Item-finding records:

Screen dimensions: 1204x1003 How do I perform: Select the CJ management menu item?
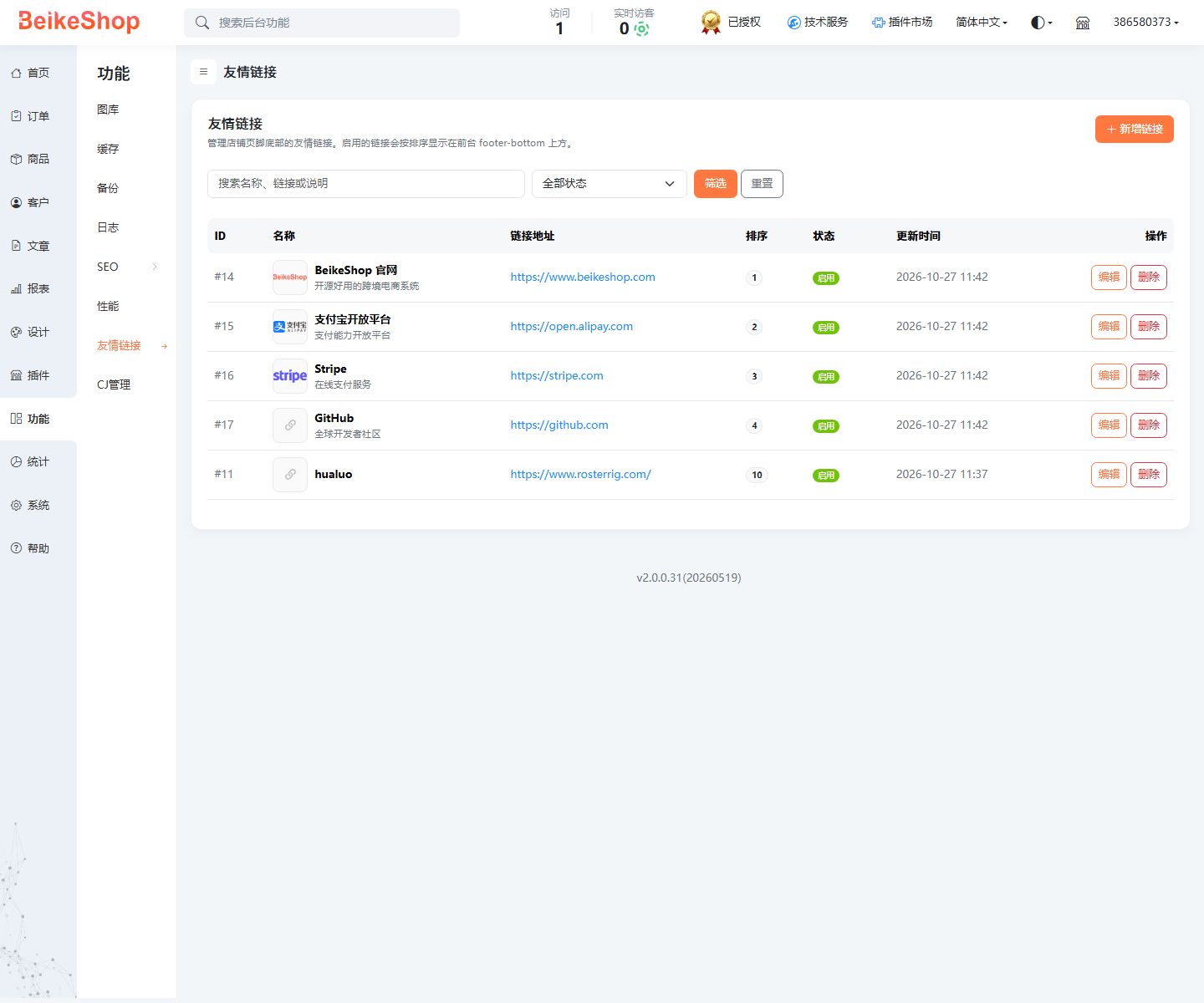coord(114,384)
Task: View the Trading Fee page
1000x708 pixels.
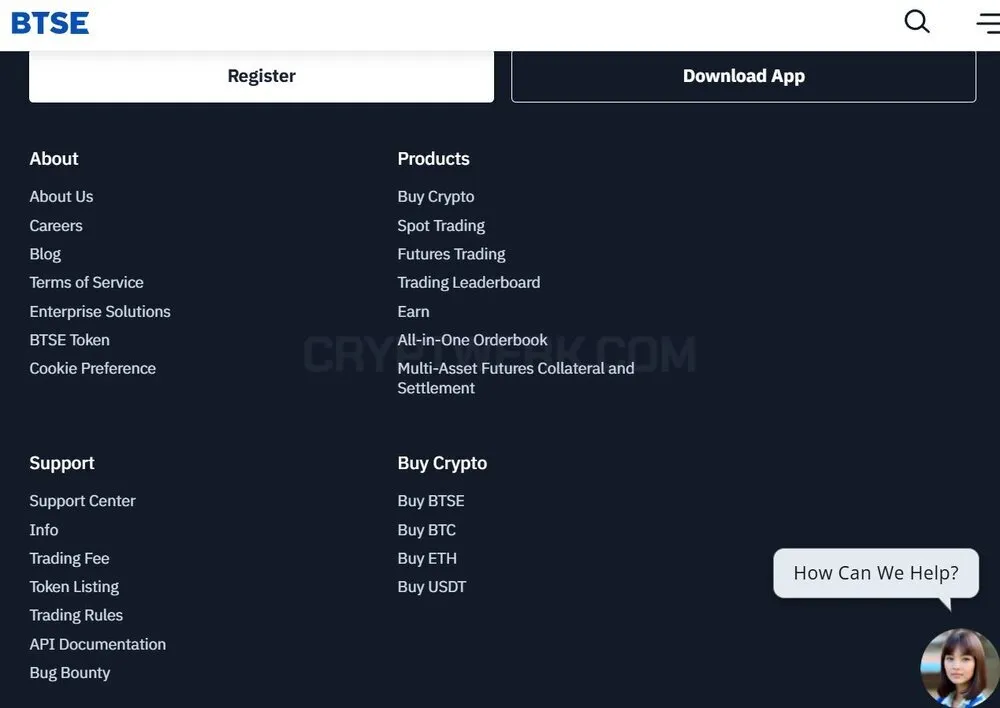Action: click(70, 558)
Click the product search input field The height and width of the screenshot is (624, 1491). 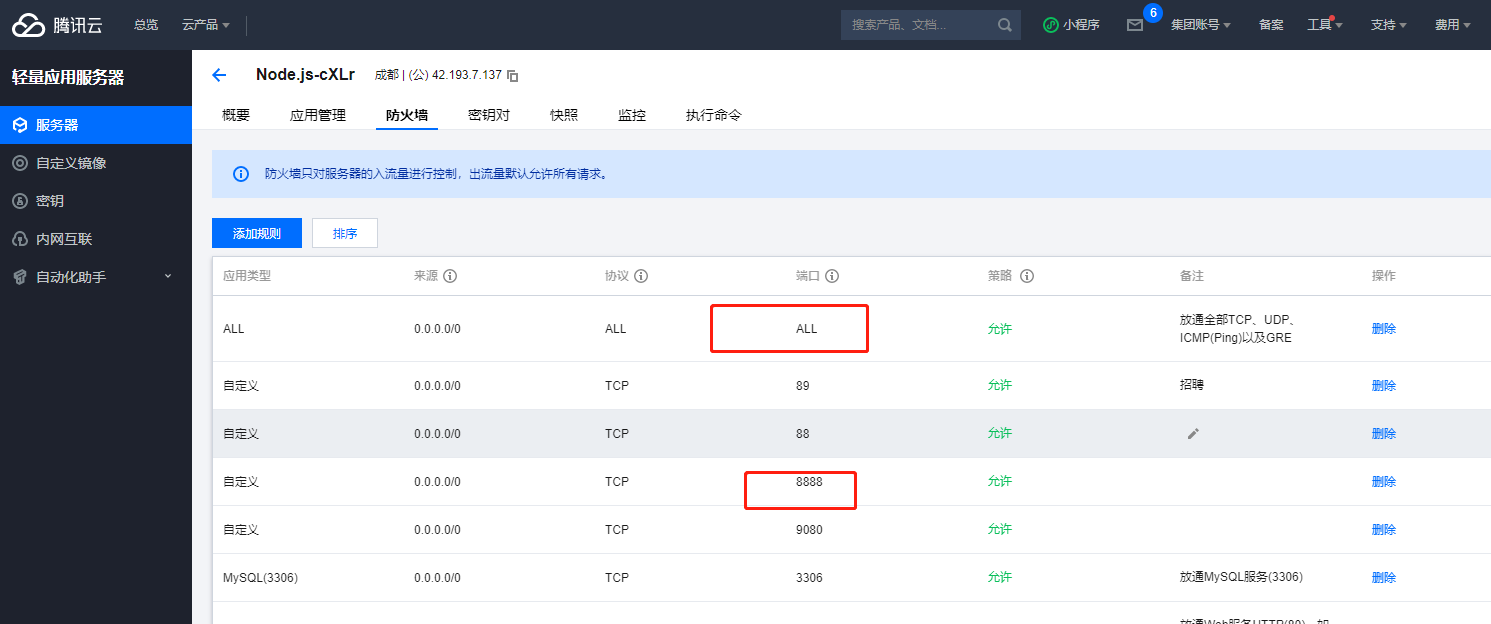tap(915, 25)
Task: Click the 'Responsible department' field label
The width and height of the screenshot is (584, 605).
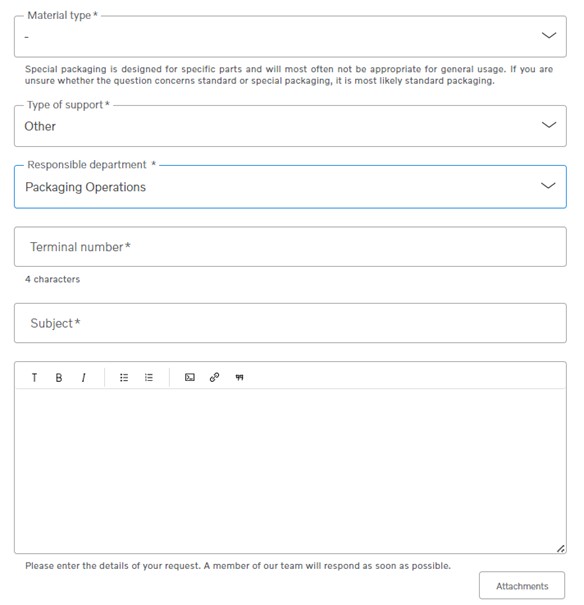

What you are asked to do: Locate each line in the records that contains the string "Task" and copy those lines.

Exercise output:
Task: View the Trading Fee page
Task: Click the 'Responsible department' field label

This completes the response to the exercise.